▶ **TASK BRIEF**
Below are records; reproduce exactly the lines from the one that has "Where should I click to: Click the Microsoft" through the one that has "Task: Open Meet Fly Erbil page", ends included, and nothing more.
--- SOURCE INFORMATION Enclosed Below ---
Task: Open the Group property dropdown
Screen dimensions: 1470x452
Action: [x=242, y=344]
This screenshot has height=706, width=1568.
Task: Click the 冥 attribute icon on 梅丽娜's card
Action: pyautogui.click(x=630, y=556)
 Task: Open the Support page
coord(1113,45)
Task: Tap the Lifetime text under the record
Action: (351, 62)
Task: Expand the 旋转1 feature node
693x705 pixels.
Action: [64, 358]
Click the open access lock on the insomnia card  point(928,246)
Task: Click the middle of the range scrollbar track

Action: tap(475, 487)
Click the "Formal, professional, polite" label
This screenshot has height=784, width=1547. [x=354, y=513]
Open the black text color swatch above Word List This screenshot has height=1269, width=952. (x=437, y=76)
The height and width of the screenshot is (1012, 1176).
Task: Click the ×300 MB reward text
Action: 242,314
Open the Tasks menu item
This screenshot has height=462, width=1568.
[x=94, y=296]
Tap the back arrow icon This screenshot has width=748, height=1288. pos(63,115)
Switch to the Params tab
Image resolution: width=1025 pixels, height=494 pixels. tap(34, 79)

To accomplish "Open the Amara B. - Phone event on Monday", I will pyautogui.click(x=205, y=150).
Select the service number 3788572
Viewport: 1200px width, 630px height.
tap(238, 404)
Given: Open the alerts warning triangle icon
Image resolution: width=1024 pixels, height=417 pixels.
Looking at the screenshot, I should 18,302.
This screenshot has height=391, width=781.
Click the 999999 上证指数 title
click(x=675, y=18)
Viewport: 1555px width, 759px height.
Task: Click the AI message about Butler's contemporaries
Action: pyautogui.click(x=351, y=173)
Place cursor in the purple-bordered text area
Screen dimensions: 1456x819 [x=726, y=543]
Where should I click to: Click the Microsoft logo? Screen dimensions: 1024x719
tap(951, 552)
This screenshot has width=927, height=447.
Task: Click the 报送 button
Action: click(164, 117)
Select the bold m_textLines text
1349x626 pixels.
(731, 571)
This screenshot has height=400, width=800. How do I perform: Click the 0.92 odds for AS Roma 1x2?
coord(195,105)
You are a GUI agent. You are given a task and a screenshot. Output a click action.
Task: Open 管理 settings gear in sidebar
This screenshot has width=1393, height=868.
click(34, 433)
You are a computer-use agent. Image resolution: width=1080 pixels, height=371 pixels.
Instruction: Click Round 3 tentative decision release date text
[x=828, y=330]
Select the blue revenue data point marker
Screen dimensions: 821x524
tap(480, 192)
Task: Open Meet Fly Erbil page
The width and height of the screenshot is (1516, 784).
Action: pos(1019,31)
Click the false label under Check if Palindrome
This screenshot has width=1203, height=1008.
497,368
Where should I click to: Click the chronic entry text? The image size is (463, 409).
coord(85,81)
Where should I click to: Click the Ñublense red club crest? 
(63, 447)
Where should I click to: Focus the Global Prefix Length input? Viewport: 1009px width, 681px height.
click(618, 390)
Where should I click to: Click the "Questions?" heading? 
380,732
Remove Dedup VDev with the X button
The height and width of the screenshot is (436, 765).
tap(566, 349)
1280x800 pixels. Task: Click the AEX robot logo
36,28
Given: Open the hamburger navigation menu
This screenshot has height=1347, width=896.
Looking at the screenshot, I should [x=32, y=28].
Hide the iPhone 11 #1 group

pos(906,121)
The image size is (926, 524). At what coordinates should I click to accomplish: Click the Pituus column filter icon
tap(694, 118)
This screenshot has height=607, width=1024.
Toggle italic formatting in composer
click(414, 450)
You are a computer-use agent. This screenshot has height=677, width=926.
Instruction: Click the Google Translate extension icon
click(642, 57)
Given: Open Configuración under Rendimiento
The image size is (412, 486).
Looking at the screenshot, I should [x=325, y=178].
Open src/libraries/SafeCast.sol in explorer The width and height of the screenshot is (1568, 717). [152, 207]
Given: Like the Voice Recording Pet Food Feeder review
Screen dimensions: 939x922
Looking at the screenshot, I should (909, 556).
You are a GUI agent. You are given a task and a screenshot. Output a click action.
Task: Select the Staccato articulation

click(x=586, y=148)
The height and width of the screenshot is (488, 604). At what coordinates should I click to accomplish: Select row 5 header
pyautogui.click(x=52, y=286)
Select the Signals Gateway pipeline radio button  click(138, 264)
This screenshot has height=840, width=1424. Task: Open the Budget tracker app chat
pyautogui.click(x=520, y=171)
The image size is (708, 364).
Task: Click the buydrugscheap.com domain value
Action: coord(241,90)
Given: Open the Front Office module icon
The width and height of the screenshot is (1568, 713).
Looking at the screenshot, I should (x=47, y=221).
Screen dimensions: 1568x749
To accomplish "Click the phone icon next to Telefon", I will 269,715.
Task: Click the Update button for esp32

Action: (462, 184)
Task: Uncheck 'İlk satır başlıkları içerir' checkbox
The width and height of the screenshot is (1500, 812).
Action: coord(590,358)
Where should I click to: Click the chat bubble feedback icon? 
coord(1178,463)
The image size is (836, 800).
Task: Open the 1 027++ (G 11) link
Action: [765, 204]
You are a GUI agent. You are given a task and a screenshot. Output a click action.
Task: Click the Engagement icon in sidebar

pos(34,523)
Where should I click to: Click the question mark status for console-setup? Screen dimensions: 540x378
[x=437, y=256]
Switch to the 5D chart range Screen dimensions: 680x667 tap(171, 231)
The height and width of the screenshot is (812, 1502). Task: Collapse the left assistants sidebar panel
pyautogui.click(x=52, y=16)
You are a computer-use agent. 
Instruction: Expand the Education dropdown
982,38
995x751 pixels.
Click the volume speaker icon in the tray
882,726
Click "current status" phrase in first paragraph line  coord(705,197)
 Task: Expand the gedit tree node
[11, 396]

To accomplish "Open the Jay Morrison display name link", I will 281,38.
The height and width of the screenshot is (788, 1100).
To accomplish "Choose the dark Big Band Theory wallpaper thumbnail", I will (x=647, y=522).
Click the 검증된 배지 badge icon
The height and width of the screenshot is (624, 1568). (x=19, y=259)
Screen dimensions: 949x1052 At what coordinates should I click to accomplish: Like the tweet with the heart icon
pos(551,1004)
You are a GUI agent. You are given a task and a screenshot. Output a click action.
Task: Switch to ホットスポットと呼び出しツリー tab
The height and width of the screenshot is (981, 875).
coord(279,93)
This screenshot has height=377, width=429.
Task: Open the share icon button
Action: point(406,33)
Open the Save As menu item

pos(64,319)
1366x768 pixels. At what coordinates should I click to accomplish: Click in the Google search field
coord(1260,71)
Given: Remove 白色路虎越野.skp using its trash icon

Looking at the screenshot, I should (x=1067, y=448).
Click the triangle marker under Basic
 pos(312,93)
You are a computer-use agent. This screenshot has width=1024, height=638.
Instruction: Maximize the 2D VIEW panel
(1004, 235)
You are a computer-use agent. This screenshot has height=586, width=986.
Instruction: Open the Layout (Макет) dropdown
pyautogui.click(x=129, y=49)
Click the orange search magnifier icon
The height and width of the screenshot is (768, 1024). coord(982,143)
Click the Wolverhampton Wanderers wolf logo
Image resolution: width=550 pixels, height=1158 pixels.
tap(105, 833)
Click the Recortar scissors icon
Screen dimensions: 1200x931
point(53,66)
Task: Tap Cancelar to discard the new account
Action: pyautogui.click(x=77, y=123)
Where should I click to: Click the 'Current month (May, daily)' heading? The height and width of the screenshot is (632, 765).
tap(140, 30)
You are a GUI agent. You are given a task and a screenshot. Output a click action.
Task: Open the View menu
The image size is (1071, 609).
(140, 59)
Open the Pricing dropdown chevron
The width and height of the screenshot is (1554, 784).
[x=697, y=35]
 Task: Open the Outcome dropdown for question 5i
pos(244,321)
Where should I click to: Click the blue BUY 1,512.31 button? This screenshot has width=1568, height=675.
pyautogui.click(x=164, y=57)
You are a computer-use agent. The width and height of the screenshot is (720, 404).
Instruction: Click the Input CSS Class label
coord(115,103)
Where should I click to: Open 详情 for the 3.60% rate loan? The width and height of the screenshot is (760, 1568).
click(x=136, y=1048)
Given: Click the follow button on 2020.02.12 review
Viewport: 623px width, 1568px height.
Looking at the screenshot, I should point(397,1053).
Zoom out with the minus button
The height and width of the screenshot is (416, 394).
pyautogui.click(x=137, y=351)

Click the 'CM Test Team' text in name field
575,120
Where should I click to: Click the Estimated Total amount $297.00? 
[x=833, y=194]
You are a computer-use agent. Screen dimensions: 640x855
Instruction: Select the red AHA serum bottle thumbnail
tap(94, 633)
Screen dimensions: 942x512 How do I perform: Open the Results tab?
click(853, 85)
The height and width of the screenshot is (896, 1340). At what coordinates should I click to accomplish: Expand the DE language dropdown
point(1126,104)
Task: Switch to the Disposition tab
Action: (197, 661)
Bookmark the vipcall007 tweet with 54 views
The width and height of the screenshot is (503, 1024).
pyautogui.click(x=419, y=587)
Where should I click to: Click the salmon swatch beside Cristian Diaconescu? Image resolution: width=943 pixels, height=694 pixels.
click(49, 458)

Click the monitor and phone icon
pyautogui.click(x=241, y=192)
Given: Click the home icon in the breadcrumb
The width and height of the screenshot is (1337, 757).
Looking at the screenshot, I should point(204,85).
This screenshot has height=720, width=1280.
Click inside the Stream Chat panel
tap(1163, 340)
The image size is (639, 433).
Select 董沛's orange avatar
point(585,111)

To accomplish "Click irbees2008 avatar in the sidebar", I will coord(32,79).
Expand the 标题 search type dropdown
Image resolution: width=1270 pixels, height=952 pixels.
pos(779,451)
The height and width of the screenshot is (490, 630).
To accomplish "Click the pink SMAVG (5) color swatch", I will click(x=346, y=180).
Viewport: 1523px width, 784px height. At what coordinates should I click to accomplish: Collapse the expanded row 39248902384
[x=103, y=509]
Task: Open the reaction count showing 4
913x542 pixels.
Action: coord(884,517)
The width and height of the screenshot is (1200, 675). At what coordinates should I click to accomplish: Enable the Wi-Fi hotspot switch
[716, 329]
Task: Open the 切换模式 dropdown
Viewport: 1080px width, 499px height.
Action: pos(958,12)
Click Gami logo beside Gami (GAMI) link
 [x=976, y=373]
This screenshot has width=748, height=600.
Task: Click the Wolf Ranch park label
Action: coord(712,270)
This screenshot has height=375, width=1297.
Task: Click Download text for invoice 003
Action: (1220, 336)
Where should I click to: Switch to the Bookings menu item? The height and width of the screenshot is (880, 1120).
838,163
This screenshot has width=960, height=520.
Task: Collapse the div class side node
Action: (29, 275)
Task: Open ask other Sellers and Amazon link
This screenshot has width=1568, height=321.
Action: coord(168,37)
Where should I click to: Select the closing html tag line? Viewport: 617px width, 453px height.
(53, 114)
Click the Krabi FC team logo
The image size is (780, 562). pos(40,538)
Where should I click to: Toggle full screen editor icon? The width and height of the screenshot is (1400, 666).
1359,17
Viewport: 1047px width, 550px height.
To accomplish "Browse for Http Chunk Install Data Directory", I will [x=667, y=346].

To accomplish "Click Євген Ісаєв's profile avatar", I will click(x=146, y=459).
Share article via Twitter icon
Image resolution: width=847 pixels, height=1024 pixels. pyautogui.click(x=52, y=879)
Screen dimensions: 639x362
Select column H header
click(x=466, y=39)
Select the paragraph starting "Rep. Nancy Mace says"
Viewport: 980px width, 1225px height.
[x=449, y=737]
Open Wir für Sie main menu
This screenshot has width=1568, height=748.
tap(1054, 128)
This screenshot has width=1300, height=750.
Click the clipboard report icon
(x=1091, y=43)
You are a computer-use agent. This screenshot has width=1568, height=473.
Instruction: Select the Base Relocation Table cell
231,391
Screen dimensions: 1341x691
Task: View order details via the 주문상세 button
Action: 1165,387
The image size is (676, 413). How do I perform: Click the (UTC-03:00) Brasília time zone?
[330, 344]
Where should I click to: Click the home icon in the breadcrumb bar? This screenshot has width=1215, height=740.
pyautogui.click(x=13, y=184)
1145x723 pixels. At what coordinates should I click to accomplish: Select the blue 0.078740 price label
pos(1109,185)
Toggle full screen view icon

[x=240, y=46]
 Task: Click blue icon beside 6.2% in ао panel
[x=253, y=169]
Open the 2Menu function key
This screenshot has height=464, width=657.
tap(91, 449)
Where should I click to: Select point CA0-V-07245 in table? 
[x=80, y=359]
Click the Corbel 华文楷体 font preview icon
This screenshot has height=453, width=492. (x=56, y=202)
--- End of Enclosed SOURCE INFORMATION ---
▶ **EXERCISE RESULT**
Where should I click to: Click the Microsoft logo? Screen dimensions: 1024x719
tap(951, 552)
This screenshot has width=927, height=447.
Task: Click the 报送 button
Action: click(164, 117)
Select the bold m_textLines text
1349x626 pixels.
(731, 571)
This screenshot has height=400, width=800. How do I perform: Click the 0.92 odds for AS Roma 1x2?
coord(195,105)
You are a GUI agent. You are given a task and a screenshot. Output a click action.
Task: Open 管理 settings gear in sidebar
This screenshot has width=1393, height=868.
click(34, 433)
You are a computer-use agent. Image resolution: width=1080 pixels, height=371 pixels.
Instruction: Click Round 3 tentative decision release date text
[x=828, y=330]
Select the blue revenue data point marker
Screen dimensions: 821x524
tap(480, 192)
Task: Open Meet Fly Erbil page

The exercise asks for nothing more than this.